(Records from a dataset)
○ ○ ○

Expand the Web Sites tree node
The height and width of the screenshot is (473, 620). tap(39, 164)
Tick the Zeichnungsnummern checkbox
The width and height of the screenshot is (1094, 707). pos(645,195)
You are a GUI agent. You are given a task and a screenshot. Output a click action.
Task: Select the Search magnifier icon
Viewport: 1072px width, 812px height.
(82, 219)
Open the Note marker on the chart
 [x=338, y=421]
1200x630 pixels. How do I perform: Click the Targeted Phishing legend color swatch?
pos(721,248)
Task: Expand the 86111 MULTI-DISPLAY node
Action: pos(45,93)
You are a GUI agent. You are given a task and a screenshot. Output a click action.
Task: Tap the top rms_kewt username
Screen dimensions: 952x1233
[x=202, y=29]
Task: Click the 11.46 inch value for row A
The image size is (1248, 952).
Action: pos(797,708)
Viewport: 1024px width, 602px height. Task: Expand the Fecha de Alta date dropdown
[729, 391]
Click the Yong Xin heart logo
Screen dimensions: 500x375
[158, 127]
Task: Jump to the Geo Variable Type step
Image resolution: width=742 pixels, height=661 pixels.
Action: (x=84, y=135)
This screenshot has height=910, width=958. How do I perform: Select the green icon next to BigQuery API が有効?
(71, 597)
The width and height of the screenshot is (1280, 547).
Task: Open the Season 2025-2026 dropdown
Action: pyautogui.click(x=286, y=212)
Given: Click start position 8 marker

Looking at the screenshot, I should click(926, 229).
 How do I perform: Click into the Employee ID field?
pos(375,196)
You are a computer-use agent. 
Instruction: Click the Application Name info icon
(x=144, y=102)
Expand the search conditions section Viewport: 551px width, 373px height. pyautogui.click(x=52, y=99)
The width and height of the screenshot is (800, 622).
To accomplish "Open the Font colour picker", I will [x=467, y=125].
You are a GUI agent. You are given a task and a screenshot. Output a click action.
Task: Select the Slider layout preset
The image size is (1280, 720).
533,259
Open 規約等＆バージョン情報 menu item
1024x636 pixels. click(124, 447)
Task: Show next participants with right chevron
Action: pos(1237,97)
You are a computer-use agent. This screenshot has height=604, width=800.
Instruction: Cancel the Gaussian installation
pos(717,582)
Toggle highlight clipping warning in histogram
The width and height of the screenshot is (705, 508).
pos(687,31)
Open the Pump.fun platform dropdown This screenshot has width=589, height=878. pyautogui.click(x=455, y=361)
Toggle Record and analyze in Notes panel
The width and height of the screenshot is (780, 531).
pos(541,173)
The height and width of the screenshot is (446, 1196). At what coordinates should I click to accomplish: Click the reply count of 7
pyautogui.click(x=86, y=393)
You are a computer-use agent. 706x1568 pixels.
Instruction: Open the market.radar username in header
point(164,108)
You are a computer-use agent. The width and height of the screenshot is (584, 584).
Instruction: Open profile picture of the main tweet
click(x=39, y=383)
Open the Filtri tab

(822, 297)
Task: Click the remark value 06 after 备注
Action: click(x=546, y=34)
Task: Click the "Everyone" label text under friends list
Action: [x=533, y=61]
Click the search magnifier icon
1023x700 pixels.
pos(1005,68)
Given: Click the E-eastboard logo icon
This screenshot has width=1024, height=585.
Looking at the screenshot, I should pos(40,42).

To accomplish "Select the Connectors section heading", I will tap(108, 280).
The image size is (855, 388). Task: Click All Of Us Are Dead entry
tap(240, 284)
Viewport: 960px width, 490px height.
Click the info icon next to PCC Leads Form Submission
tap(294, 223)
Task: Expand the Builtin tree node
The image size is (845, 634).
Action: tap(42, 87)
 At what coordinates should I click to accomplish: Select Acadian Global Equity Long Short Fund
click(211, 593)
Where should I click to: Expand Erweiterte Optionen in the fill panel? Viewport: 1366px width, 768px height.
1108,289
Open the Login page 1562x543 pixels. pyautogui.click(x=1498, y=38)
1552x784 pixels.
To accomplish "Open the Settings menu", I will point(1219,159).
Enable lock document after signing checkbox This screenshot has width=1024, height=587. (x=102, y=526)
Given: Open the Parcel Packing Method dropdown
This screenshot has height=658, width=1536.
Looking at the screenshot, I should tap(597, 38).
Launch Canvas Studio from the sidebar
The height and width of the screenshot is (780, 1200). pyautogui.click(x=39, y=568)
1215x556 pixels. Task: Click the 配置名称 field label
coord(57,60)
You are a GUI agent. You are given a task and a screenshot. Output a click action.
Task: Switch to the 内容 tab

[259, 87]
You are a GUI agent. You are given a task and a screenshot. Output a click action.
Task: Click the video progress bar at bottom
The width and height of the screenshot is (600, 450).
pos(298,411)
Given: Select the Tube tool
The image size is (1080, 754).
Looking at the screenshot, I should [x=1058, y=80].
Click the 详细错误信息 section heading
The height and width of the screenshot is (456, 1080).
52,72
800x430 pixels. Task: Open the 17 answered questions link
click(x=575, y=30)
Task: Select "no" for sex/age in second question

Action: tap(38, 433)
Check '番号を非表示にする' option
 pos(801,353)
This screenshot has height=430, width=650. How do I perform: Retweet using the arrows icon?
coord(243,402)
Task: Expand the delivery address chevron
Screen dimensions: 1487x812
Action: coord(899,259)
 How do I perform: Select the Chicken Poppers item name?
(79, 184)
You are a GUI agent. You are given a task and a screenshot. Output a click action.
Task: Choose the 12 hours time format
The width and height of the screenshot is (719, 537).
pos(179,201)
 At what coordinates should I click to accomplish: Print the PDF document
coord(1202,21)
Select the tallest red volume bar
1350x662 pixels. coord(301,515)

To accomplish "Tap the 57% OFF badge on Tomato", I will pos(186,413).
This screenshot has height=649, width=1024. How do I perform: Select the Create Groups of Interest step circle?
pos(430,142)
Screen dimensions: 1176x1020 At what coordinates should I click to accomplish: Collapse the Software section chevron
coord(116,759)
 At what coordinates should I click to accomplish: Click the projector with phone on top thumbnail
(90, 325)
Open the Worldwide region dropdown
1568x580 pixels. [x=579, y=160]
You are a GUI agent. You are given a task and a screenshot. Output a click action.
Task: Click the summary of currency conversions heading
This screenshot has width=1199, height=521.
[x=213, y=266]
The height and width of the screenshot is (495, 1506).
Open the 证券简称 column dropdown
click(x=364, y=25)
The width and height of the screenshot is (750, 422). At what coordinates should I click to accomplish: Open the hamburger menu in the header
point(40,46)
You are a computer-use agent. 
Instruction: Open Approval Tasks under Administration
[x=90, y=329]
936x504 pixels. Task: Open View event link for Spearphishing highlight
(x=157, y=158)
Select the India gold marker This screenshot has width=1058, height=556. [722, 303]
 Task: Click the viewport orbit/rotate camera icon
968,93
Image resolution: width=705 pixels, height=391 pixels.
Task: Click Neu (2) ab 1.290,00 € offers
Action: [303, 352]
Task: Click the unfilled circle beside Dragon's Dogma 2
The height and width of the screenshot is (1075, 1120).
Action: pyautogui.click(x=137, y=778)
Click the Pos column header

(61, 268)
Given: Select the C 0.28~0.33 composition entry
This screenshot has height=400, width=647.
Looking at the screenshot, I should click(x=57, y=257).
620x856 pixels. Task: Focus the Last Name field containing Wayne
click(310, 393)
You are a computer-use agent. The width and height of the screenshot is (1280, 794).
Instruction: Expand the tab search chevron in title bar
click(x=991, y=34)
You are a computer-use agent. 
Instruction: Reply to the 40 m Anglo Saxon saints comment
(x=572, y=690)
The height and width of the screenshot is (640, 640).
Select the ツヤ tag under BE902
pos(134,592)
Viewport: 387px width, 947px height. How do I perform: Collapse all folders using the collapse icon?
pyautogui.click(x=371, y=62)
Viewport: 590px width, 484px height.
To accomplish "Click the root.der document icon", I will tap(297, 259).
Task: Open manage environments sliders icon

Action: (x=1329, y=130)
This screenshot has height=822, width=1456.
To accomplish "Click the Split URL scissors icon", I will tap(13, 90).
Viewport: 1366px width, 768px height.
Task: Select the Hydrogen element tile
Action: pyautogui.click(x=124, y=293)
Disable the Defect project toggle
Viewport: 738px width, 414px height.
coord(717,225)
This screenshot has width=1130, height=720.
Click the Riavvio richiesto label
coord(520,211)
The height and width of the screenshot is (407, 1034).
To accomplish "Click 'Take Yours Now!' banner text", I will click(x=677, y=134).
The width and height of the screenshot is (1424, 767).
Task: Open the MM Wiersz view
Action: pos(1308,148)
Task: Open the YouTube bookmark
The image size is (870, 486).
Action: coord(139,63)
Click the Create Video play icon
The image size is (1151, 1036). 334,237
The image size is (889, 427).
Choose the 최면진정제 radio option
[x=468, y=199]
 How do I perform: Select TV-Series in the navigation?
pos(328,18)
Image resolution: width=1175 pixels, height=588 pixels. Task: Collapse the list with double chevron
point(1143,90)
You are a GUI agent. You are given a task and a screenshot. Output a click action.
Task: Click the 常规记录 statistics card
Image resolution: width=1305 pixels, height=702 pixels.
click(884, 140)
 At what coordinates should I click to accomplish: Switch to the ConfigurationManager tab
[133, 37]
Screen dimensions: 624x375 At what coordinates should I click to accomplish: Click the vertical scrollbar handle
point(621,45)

○ ○ ○

**EXERCISE GOAL**: Your task is to reproduce exactly the lines that begin at the line containing "Task: Open the YouTube bookmark" and end at the final line of the data above.

**TASK ANSWER**:
Task: Open the YouTube bookmark
The image size is (870, 486).
Action: coord(139,63)
Click the Create Video play icon
The image size is (1151, 1036). 334,237
The image size is (889, 427).
Choose the 최면진정제 radio option
[x=468, y=199]
 How do I perform: Select TV-Series in the navigation?
pos(328,18)
Image resolution: width=1175 pixels, height=588 pixels. Task: Collapse the list with double chevron
point(1143,90)
You are a GUI agent. You are given a task and a screenshot. Output a click action.
Task: Click the 常规记录 statistics card
Image resolution: width=1305 pixels, height=702 pixels.
click(884, 140)
 At what coordinates should I click to accomplish: Switch to the ConfigurationManager tab
[133, 37]
Screen dimensions: 624x375 At what coordinates should I click to accomplish: Click the vertical scrollbar handle
point(621,45)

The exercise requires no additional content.